Improved Stochastic gradient descent algorithm for SVM

  IJRES-book-cover  International Journal of Recent Engineering Science (IJRES)  
  
© 2017 by IJRES Journal
Volume-4 Issue-4
Year of Publication : 2017
Authors : Shuxia Lu, Zhao Jin
DOI : 10.14445/23497157/IJRES-V4I4P107

How to Cite?

Shuxia Lu, Zhao Jin, "Improved Stochastic gradient descent algorithm for SVM" International Journal of Recent Engineering Science, vol. 4, no. 4, pp. 28-31, 2017. Crossref, https://doi.org/10.14445/23497157/IJRES-V4I4P107

Abstract
In order to improve the efficiency and classification ability of Support vector machines (SVM) based on stochastic gradient descent algorithm, three algorithms of improved stochastic gradient descent (SGD) are used to solve support vector machine, which are Momentum, Nesterov accelerated gradient (NAG), RMSprop.
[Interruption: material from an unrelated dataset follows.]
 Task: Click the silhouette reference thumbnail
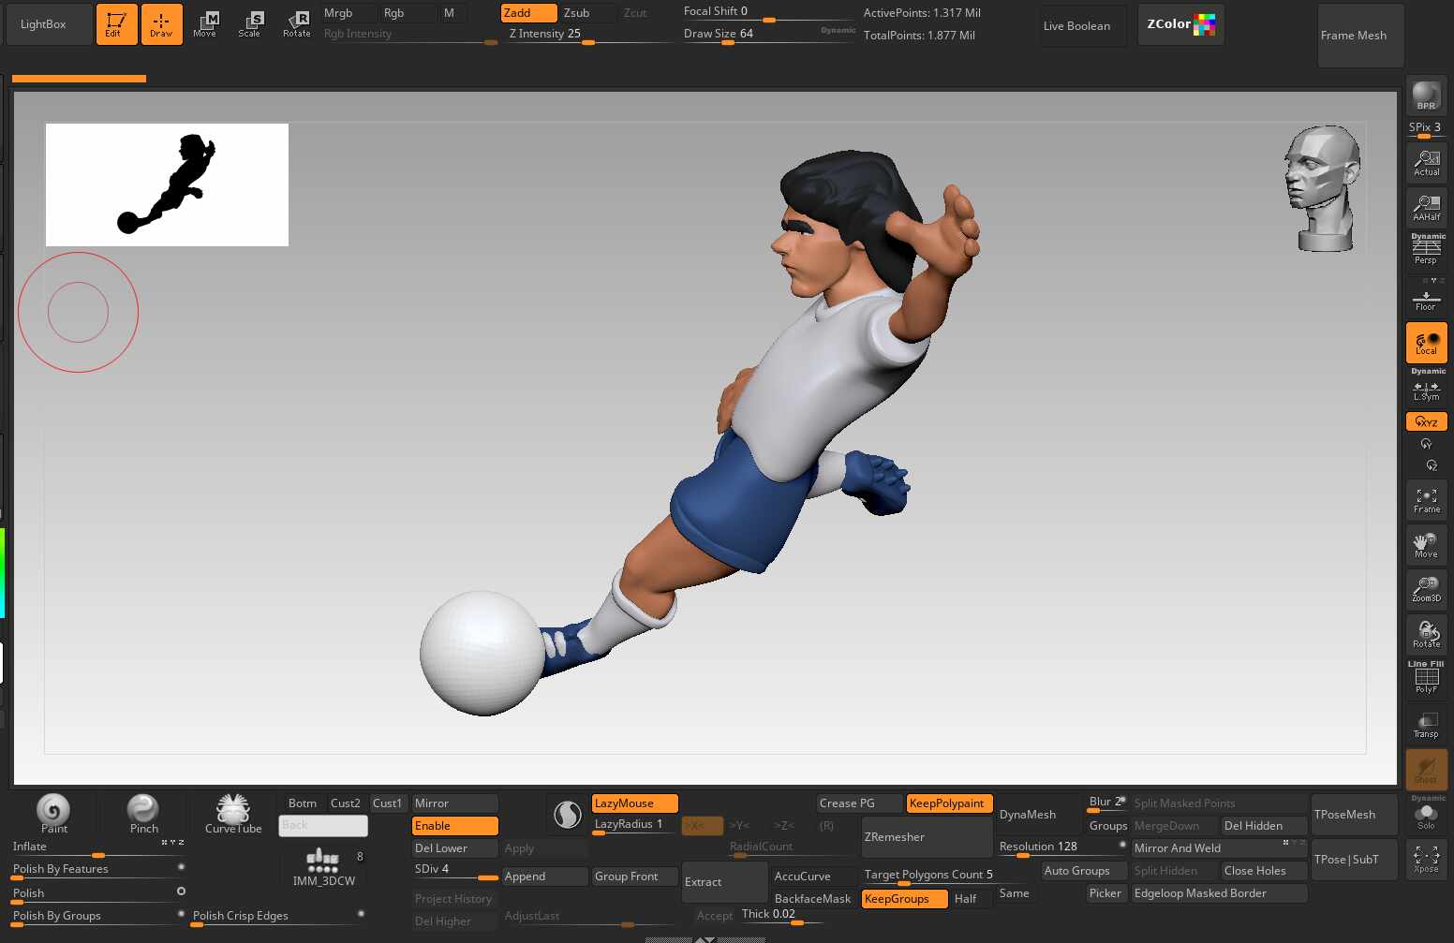click(167, 185)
The experimental results show that the algorithm based on RMSprop for solving the linear support vector machine has faster convergence speed and higher testing precision on five datasets (Alpha, Gamma, Delta, Mnist, Usps).

Keywords
Stochastic gradient descent, Support vector machines, Momentum, Nesterov accelerated gradient, RMSprop.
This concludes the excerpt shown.